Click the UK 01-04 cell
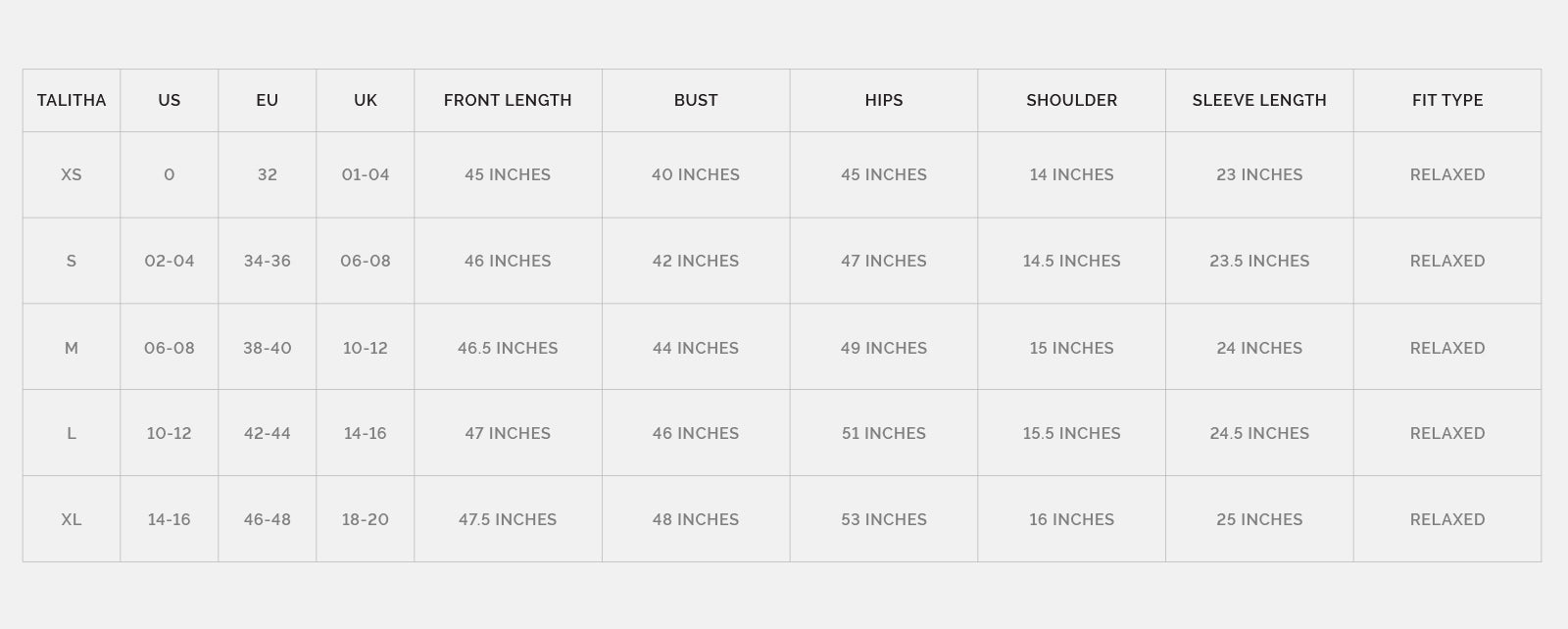This screenshot has height=629, width=1568. point(366,174)
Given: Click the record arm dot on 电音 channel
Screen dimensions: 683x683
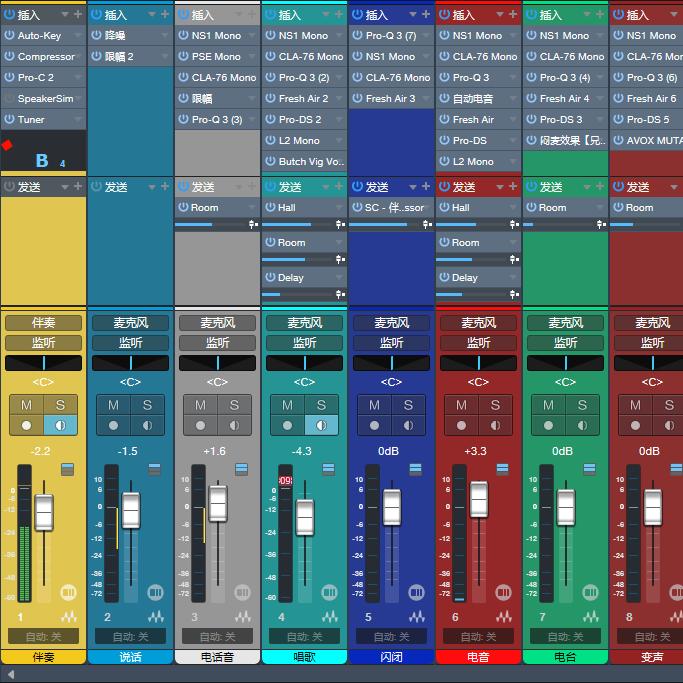Looking at the screenshot, I should pos(461,425).
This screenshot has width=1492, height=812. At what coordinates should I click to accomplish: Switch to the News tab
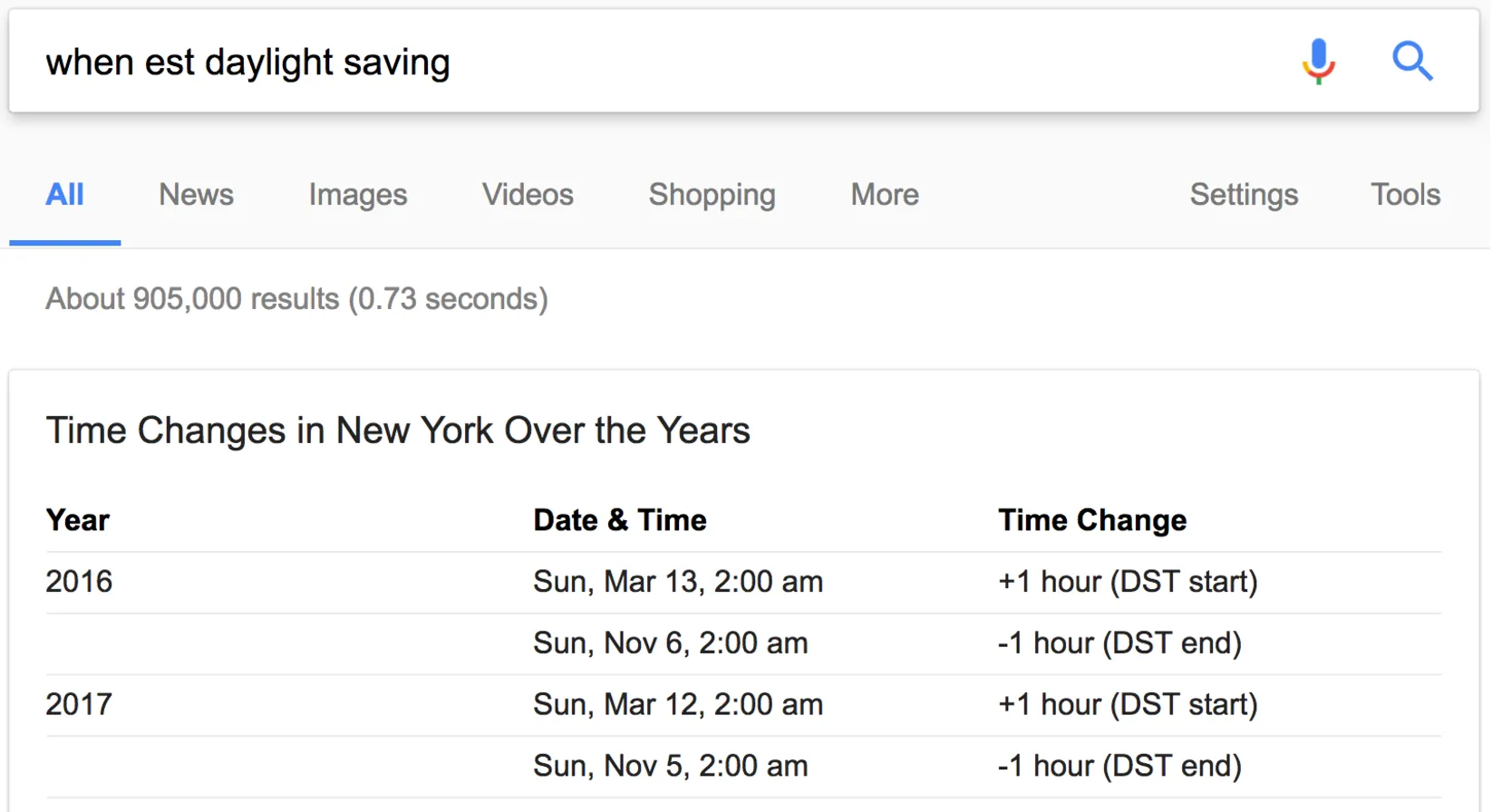(x=196, y=195)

-*-*-

■ THE TASK ■
Output the full listing verbatim; pictures stay out.

■ ANSWER FOR THE TASK ■
Click the UK 01-04 cell
This screenshot has height=629, width=1568. point(366,174)
Given: Click the record arm dot on 电音 channel
Screen dimensions: 683x683
Looking at the screenshot, I should pos(461,425).
This screenshot has width=1492, height=812. At what coordinates should I click to accomplish: Switch to the News tab
(x=196, y=195)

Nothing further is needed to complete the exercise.